WORK ITEM: Your answer must be the lines from the one containing "Task: Open merchant's sizing charts link" through the last line of the records below, copied exactly, with the pictures left out.

(Records drawn from a dataset)
● ● ● ● ●
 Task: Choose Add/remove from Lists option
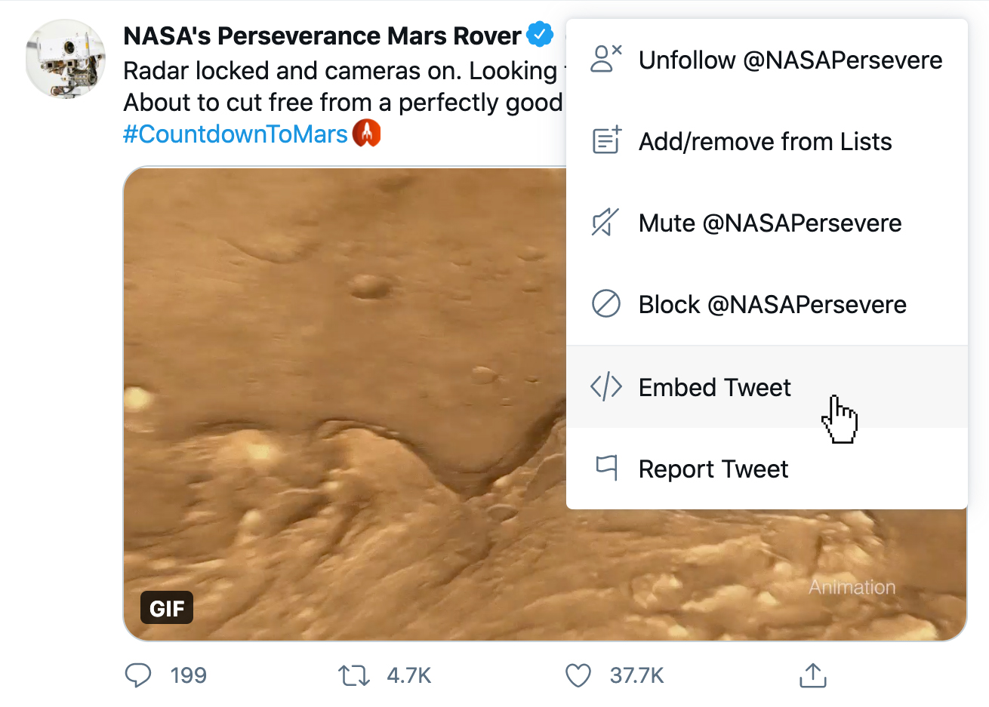pyautogui.click(x=765, y=141)
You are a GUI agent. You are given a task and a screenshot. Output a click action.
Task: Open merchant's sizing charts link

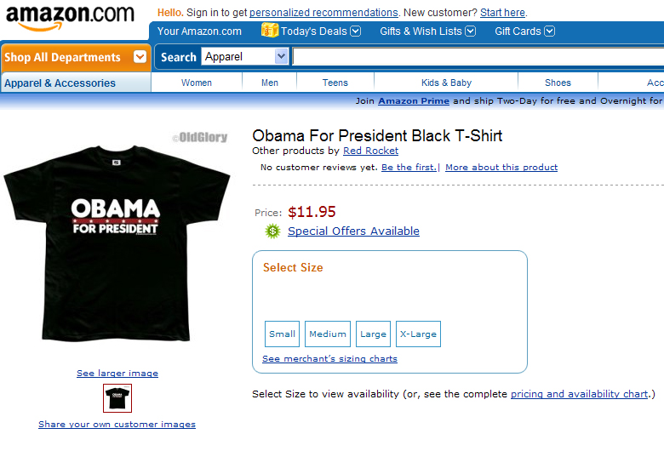tap(329, 359)
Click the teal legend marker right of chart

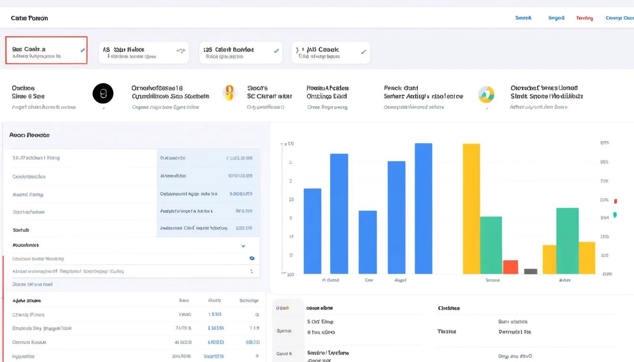[x=615, y=215]
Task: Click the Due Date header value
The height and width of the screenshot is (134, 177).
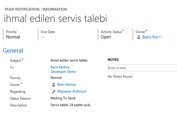Action: [x=42, y=37]
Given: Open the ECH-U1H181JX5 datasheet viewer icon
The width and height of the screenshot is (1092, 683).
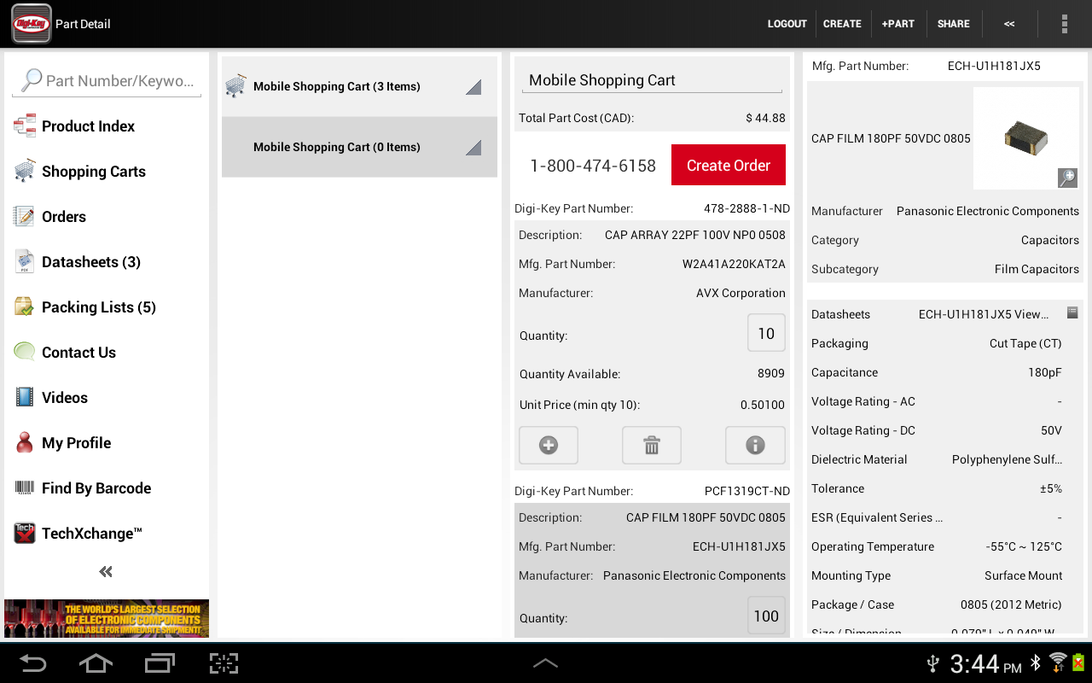Looking at the screenshot, I should point(1072,312).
● ● ● ● ●
ANSWER TO THIS TASK:
Task: Open merchant's sizing charts link

tap(329, 359)
Click the teal legend marker right of chart

[x=615, y=215]
Task: Click the Due Date header value
The height and width of the screenshot is (134, 177).
Action: [x=42, y=37]
Given: Open the ECH-U1H181JX5 datasheet viewer icon
The width and height of the screenshot is (1092, 683).
Looking at the screenshot, I should point(1072,312).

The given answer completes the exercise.